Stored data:

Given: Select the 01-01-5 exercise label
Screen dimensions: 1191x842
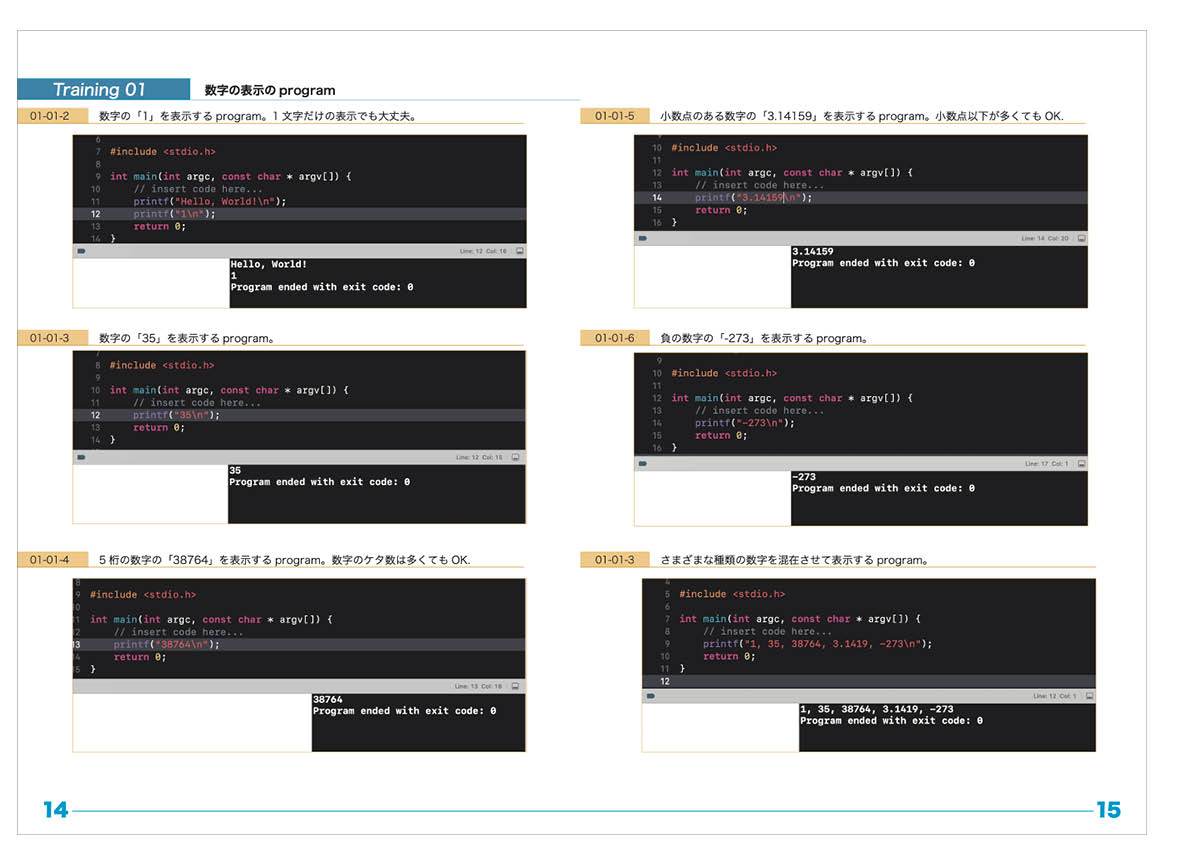Looking at the screenshot, I should tap(614, 116).
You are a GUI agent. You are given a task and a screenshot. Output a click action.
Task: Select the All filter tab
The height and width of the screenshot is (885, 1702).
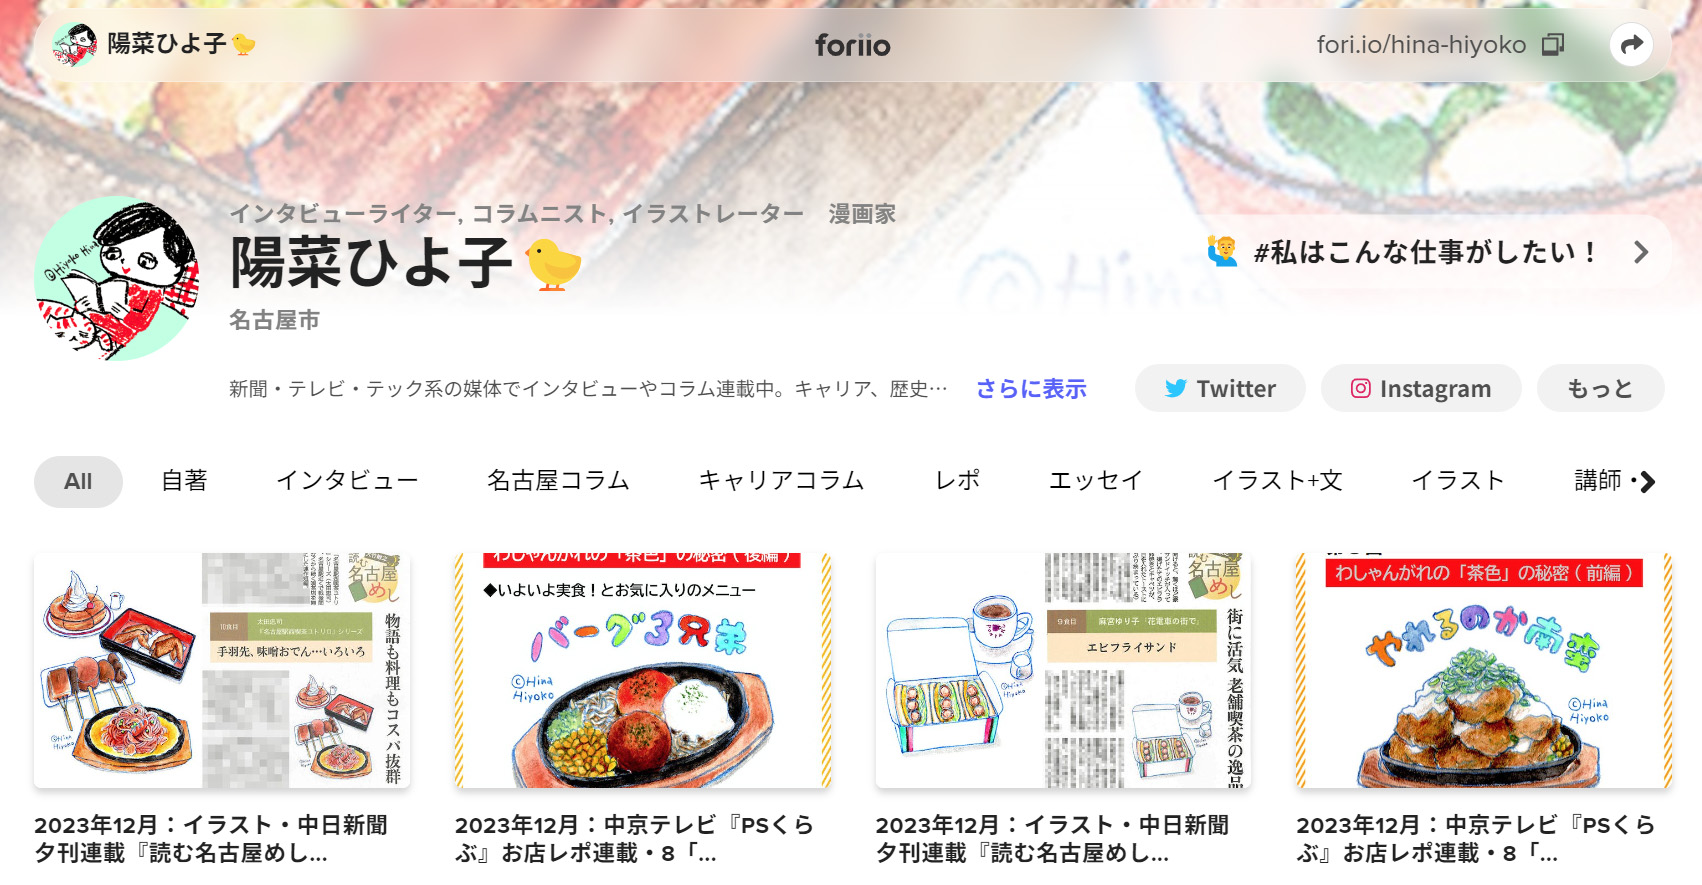pos(78,482)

Your objective
Produce an exact copy of the lines from the line with "Task: Select the All filter tab" through the last line of the data above, both ends included. No pictures belong in it.

Completed exercise
Task: Select the All filter tab
The height and width of the screenshot is (885, 1702).
pos(78,482)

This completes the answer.